> _WHAT TO PRODUCE_
Starting with the line that contains "Task: Click the Create" and stopping after the line that contains "Task: Open the Radius miles dropdown", copy the entries below exactly. Include nothing else.

(Excerpts from a dataset)
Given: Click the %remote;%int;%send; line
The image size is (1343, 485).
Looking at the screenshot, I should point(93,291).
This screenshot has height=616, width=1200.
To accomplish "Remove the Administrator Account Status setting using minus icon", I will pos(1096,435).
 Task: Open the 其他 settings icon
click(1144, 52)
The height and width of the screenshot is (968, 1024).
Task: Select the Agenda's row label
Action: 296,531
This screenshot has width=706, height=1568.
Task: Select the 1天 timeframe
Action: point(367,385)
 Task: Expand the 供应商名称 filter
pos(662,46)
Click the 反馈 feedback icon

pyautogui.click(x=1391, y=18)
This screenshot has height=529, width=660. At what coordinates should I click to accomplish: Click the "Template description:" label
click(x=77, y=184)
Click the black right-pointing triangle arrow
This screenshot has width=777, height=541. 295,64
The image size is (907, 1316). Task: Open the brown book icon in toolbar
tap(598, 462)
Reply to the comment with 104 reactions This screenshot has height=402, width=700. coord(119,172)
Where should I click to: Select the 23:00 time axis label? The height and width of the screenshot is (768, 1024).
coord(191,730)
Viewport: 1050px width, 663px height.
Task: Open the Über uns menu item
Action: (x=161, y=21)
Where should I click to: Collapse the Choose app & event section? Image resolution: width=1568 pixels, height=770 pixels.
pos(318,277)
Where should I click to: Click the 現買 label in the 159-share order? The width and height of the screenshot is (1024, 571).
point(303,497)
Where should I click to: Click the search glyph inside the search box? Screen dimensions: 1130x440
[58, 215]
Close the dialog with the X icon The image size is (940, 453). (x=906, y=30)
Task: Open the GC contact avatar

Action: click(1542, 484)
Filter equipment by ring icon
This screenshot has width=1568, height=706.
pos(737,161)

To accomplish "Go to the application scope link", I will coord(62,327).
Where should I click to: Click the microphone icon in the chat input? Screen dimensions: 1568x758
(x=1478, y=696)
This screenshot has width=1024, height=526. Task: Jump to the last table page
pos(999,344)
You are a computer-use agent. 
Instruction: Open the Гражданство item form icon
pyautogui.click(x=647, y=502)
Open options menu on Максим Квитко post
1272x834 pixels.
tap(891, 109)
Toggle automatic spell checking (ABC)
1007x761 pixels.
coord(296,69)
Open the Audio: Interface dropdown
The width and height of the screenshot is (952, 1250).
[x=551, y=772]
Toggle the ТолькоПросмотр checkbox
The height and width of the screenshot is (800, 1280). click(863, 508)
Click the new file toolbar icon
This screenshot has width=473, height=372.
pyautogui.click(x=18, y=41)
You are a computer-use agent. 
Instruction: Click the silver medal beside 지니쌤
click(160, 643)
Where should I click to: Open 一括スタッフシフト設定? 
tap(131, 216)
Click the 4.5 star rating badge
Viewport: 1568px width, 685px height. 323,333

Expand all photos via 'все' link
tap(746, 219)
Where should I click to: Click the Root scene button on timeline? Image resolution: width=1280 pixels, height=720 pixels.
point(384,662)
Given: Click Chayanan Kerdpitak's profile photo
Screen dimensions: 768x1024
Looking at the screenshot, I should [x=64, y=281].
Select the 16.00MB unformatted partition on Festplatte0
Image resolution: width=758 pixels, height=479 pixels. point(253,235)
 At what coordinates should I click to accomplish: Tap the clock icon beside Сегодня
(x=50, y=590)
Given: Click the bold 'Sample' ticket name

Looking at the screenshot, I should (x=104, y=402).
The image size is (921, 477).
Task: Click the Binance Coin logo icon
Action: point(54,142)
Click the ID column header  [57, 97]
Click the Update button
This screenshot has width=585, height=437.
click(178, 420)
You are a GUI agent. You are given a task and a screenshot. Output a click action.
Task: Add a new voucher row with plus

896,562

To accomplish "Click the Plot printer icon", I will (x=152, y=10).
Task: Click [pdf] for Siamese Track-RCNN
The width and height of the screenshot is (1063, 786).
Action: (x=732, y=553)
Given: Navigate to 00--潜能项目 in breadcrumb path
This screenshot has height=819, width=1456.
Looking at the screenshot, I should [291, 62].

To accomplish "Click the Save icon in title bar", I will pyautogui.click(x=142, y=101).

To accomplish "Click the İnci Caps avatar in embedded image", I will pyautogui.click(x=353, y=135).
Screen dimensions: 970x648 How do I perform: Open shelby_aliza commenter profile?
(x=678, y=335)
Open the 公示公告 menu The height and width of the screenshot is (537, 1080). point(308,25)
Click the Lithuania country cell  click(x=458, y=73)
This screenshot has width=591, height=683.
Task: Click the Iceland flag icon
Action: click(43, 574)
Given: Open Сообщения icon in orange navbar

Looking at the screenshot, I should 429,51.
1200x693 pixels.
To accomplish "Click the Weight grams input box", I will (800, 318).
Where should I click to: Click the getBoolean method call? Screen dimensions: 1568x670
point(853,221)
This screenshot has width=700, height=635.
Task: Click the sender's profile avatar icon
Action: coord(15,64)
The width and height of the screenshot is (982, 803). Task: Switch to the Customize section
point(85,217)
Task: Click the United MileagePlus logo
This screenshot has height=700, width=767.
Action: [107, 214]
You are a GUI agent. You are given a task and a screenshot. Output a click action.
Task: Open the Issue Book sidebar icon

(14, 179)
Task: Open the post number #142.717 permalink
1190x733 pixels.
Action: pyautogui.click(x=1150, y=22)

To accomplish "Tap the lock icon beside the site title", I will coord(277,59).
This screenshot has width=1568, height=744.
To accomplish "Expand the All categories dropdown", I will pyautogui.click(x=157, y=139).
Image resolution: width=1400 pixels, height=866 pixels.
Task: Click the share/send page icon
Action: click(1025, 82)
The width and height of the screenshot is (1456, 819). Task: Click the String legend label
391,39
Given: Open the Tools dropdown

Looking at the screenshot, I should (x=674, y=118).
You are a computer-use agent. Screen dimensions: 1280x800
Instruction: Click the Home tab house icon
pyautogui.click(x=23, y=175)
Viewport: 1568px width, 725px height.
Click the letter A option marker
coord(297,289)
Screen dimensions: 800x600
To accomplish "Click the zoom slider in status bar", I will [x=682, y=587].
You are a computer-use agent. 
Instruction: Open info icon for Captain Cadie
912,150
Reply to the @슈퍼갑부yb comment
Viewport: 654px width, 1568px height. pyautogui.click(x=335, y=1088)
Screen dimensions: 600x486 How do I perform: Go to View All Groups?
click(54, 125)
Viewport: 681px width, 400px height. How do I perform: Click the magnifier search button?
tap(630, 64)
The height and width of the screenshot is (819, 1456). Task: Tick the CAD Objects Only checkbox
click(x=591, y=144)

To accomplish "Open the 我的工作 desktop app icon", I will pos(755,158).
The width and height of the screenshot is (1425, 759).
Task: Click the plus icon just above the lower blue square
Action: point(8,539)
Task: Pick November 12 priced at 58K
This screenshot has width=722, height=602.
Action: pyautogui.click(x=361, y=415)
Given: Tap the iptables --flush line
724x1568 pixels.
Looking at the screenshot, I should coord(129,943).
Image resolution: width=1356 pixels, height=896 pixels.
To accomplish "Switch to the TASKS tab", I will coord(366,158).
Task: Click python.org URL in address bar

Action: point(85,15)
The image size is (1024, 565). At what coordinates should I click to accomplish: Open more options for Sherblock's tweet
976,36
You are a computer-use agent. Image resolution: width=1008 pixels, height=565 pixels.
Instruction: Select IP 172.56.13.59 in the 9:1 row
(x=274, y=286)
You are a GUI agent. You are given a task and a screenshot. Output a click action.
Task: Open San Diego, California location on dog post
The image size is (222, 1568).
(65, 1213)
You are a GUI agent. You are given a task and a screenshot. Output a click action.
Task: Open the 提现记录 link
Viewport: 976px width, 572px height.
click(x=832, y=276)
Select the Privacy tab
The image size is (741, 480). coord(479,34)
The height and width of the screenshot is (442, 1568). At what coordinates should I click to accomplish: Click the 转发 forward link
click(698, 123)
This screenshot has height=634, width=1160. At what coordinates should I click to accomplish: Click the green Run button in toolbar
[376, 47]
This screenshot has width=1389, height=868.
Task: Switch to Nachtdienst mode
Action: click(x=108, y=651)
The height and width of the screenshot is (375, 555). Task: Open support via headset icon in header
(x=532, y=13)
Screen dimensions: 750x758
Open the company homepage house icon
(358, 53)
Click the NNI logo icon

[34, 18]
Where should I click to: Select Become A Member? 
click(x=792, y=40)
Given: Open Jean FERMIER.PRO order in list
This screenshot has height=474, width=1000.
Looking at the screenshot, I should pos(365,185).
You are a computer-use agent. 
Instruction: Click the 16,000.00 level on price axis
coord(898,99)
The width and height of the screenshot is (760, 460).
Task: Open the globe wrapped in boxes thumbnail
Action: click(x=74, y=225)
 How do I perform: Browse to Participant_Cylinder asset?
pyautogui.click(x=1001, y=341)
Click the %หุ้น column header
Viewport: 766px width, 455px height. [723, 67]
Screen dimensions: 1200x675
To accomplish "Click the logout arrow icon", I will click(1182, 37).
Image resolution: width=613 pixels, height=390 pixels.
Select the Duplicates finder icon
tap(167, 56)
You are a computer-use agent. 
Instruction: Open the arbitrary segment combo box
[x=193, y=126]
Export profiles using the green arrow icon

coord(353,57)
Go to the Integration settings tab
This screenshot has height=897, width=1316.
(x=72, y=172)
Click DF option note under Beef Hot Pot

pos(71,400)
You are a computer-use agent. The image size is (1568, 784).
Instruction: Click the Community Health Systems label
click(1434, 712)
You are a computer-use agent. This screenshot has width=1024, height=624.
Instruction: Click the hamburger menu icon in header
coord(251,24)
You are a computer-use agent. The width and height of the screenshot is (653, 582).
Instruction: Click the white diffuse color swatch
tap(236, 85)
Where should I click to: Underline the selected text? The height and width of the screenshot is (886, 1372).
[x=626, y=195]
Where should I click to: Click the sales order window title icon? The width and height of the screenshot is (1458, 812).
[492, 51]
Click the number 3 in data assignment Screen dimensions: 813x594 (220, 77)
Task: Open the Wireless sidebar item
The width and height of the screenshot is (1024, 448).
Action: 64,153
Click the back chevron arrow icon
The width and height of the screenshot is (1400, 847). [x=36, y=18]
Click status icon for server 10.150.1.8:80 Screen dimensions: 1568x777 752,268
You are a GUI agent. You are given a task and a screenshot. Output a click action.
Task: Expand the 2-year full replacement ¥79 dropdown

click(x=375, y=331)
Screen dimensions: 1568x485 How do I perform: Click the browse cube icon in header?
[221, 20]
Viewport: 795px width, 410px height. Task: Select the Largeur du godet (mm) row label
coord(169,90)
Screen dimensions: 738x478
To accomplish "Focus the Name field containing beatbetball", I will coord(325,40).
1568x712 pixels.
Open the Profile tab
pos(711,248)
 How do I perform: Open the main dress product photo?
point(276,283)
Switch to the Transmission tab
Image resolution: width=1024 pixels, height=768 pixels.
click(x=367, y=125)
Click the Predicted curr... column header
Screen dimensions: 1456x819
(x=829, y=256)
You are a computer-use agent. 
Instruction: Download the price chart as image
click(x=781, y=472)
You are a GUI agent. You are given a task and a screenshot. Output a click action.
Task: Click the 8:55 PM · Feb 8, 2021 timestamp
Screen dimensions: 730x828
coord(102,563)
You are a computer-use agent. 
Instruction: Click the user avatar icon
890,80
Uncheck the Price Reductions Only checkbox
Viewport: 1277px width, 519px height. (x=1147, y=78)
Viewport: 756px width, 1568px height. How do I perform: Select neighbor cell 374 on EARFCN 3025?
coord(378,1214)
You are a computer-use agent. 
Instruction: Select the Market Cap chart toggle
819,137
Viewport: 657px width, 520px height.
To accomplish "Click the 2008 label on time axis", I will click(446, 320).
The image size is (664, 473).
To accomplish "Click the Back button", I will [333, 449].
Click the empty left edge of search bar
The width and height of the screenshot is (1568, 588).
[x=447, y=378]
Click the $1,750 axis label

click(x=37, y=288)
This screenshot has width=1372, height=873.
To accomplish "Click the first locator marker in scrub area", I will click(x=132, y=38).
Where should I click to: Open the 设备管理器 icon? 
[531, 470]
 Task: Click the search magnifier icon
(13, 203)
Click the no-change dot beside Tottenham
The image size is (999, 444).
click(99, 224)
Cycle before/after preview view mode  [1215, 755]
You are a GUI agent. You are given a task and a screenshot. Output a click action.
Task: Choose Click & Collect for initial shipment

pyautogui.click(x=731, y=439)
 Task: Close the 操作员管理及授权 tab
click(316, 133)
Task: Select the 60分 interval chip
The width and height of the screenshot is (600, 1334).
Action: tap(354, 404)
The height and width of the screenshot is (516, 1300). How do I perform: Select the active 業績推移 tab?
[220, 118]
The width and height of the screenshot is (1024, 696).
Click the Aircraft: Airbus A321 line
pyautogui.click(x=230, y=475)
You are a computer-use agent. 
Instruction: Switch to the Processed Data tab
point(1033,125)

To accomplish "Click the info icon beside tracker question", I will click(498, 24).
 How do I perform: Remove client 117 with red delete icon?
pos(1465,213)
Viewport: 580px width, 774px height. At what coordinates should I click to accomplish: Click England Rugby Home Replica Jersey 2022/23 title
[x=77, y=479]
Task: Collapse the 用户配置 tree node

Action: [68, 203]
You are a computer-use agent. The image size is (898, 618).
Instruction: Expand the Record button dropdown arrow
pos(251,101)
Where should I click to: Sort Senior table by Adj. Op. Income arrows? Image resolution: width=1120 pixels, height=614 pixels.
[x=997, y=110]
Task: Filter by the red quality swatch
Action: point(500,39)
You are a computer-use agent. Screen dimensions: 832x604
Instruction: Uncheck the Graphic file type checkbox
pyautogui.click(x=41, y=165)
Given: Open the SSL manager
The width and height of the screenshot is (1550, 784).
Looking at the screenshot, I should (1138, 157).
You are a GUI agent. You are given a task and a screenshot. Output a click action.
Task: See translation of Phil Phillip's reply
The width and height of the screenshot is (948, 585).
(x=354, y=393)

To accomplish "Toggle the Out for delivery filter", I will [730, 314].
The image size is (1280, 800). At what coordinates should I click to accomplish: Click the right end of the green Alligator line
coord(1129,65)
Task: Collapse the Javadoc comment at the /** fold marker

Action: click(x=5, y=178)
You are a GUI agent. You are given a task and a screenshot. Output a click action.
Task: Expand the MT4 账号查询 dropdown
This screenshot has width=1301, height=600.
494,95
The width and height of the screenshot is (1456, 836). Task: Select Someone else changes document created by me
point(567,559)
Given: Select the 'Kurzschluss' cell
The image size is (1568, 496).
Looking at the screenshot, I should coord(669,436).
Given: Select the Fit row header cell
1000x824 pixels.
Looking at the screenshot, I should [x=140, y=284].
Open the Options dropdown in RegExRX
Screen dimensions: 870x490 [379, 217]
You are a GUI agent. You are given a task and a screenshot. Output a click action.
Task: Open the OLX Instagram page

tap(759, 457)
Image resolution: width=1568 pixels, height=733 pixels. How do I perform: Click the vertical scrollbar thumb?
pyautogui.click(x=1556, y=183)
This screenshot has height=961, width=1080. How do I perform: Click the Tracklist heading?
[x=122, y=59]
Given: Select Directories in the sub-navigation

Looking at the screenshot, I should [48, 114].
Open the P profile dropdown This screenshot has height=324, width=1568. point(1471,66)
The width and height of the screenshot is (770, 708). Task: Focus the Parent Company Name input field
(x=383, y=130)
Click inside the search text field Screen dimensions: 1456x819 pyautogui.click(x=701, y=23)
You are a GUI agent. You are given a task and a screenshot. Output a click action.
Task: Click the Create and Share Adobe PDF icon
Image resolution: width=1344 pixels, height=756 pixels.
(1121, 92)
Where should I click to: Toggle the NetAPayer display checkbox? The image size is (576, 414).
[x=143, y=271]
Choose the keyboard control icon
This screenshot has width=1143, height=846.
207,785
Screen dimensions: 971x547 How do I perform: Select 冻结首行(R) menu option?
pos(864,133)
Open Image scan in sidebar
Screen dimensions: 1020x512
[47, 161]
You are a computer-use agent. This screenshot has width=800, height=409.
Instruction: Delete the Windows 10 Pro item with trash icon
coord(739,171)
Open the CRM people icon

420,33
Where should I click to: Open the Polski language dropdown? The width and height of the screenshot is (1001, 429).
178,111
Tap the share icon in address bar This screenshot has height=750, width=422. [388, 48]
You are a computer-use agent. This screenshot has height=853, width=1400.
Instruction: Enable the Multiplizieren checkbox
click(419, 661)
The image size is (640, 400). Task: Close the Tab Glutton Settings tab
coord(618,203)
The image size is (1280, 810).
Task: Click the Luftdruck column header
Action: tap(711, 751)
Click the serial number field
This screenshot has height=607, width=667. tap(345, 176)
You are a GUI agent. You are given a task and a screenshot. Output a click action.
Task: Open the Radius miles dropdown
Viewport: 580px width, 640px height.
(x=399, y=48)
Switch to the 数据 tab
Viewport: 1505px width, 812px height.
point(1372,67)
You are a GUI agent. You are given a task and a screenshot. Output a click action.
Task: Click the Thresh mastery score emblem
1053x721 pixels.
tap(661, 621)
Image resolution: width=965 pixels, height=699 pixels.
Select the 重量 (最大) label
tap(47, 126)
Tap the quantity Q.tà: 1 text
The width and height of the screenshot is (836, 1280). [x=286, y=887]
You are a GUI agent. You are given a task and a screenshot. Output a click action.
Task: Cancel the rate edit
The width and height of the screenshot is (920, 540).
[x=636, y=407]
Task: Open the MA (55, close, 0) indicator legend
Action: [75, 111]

> _RESULT OF THE EXERCISE_
Task: Click the Create and Share Adobe PDF icon
Image resolution: width=1344 pixels, height=756 pixels.
(1121, 92)
Where should I click to: Toggle the NetAPayer display checkbox? The image size is (576, 414).
[x=143, y=271]
Choose the keyboard control icon
This screenshot has width=1143, height=846.
207,785
Screen dimensions: 971x547 How do I perform: Select 冻结首行(R) menu option?
pos(864,133)
Open Image scan in sidebar
Screen dimensions: 1020x512
[47, 161]
You are a computer-use agent. This screenshot has width=800, height=409.
Instruction: Delete the Windows 10 Pro item with trash icon
coord(739,171)
Open the CRM people icon

420,33
Where should I click to: Open the Polski language dropdown? The width and height of the screenshot is (1001, 429).
178,111
Tap the share icon in address bar This screenshot has height=750, width=422. [388, 48]
You are a computer-use agent. This screenshot has height=853, width=1400.
Instruction: Enable the Multiplizieren checkbox
click(419, 661)
The image size is (640, 400). Task: Close the Tab Glutton Settings tab
coord(618,203)
The image size is (1280, 810).
Task: Click the Luftdruck column header
Action: tap(711, 751)
Click the serial number field
This screenshot has height=607, width=667. tap(345, 176)
You are a GUI agent. You are given a task and a screenshot. Output a click action.
Task: Open the Radius miles dropdown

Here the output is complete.